Item coordinate data
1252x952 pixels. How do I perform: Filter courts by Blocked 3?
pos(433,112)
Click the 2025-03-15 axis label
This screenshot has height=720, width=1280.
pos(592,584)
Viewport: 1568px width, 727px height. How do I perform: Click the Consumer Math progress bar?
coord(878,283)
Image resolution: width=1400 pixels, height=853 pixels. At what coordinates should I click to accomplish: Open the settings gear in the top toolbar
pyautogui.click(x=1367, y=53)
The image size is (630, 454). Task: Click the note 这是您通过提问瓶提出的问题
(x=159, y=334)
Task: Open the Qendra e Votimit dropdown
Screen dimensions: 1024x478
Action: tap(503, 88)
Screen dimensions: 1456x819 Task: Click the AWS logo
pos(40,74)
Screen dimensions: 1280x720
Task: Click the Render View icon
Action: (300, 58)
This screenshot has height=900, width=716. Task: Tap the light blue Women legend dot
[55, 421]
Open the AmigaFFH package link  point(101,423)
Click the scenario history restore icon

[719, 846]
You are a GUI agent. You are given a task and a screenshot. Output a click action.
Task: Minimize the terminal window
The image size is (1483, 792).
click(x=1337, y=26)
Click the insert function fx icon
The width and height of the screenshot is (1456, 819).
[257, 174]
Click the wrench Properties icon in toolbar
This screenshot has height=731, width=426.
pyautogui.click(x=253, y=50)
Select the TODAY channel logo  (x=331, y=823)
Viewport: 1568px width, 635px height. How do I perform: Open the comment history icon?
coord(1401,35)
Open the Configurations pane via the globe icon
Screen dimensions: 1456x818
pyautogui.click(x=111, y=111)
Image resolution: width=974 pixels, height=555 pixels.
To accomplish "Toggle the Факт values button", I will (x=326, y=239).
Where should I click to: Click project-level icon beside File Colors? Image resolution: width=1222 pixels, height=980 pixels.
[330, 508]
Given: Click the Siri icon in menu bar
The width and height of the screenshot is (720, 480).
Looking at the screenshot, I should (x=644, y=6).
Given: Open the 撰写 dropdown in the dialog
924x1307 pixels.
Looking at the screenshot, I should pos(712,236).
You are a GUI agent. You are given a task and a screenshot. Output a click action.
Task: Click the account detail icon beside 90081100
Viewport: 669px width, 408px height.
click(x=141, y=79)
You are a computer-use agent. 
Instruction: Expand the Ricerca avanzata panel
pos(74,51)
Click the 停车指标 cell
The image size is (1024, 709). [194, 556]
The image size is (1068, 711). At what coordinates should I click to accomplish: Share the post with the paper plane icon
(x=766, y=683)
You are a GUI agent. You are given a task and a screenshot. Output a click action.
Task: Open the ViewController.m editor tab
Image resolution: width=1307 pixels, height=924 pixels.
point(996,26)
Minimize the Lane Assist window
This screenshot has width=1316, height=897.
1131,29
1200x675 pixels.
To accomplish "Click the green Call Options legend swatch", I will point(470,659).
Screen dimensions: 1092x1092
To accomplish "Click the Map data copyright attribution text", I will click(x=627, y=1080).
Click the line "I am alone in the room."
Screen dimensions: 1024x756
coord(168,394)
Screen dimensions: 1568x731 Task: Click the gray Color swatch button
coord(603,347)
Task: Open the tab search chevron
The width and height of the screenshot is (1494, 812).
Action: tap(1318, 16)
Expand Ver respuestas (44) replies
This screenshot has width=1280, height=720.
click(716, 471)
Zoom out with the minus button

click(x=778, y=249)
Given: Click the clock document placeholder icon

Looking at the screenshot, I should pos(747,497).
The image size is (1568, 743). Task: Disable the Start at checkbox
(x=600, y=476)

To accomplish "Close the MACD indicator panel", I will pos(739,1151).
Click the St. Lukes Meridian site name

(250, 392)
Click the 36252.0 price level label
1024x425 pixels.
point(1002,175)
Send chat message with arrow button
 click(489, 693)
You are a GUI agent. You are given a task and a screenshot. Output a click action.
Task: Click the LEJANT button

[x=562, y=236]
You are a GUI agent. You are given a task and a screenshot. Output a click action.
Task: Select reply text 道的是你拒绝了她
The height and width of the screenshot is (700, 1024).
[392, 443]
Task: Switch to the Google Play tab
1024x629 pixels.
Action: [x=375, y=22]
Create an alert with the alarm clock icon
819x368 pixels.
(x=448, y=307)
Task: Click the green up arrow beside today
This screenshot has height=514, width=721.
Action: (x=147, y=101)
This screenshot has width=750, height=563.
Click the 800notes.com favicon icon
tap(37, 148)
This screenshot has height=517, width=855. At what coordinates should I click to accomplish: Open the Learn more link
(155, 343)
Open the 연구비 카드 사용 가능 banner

WHAT IS NEEDED
Print the lines above again without any changes, starting at the line containing "Click the insert function fx icon" and ending at the line containing "Looking at the screenshot, I should (x=644, y=6).".

TASK OUTPUT
Click the insert function fx icon
The width and height of the screenshot is (1456, 819).
[257, 174]
Click the wrench Properties icon in toolbar
This screenshot has height=731, width=426.
pyautogui.click(x=253, y=50)
Select the TODAY channel logo  (x=331, y=823)
Viewport: 1568px width, 635px height. How do I perform: Open the comment history icon?
coord(1401,35)
Open the Configurations pane via the globe icon
Screen dimensions: 1456x818
pyautogui.click(x=111, y=111)
Image resolution: width=974 pixels, height=555 pixels.
To accomplish "Toggle the Факт values button", I will (x=326, y=239).
Where should I click to: Click project-level icon beside File Colors? Image resolution: width=1222 pixels, height=980 pixels.
[330, 508]
Given: Click the Siri icon in menu bar
The width and height of the screenshot is (720, 480).
Looking at the screenshot, I should (x=644, y=6).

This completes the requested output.